Buenos Aires (2b) – La Aduana impuso una multa millonaria a Vicentin por subfacturación y triangulación de exportaciones antes de su concurso. La cerealera apelará la decisión y afirma que es un tema técnico; en este sentido, la empresa sostiene que la sanción se basa en una interpretación errónea de las operaciones objetadas.
Vicentin se encuentra en un momento delicado debido a su concurso de acreedores y la presentación de un posible plan de pagos a sus acreedores. Además, la propiedad de la empresa ha pasado a manos extranjeras, incluyendo la participación de BlackRock a través de Glencore.

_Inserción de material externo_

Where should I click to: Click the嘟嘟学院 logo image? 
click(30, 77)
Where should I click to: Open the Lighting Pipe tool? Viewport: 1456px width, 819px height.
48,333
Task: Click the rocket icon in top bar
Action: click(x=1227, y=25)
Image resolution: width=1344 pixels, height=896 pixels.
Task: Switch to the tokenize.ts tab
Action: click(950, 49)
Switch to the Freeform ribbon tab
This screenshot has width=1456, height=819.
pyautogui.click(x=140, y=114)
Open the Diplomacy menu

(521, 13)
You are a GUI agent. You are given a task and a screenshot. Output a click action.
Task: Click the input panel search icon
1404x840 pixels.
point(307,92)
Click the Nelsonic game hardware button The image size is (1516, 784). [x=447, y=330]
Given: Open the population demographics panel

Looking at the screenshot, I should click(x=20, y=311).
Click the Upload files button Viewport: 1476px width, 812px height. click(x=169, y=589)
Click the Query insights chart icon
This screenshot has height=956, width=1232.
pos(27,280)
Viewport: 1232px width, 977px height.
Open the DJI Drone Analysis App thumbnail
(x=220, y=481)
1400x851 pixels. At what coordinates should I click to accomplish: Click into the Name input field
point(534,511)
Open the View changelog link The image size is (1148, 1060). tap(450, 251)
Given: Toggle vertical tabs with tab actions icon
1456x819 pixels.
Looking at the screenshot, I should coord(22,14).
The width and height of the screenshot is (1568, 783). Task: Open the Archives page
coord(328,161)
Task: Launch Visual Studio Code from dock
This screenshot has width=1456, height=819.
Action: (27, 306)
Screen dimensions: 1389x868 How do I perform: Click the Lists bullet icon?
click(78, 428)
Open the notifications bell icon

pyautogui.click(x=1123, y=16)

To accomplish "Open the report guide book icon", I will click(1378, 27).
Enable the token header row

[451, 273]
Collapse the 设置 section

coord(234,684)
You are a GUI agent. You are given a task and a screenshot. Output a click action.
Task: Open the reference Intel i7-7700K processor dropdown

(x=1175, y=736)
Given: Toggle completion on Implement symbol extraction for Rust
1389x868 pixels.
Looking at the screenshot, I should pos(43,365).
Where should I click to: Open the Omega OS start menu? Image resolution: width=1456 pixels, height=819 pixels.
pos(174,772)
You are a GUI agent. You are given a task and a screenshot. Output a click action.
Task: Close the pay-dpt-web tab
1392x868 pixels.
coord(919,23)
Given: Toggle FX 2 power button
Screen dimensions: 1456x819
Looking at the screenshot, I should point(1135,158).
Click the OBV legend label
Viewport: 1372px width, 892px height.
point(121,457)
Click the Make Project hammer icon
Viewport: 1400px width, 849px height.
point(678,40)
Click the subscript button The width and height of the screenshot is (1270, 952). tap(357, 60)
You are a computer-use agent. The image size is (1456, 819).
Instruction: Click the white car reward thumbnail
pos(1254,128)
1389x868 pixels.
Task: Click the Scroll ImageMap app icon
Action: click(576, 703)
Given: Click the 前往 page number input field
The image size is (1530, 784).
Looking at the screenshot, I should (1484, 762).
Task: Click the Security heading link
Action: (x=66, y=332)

La situación se complica con esta nueva multa impuesta por la Aduana.
Estos últimos aplicaron multas por 4.600 millones de pesos y fue realizada por el organismo que conduce Guillermo Michel en base a operaciones detectadas en las sduanas de San Lorenzo, Rosario, Bahía Blanca y Necochea con destino a distintos países, pero facturando sus operaciones a su filial en Uruguay.
En respuesta, voceros de Vicentín rechazaron las acusaciones y explicaron: «La sucursal de Uruguay existe desde el año 2000, siempre se hizo el mismo procedimiento y nunca hasta ahora se lo había objetado (…) todas las ganancias de Uruguay, por tratarse de una filial, tributan en la Argentina, de manera que nunca se dejó de pagar ningún derecho de exportación».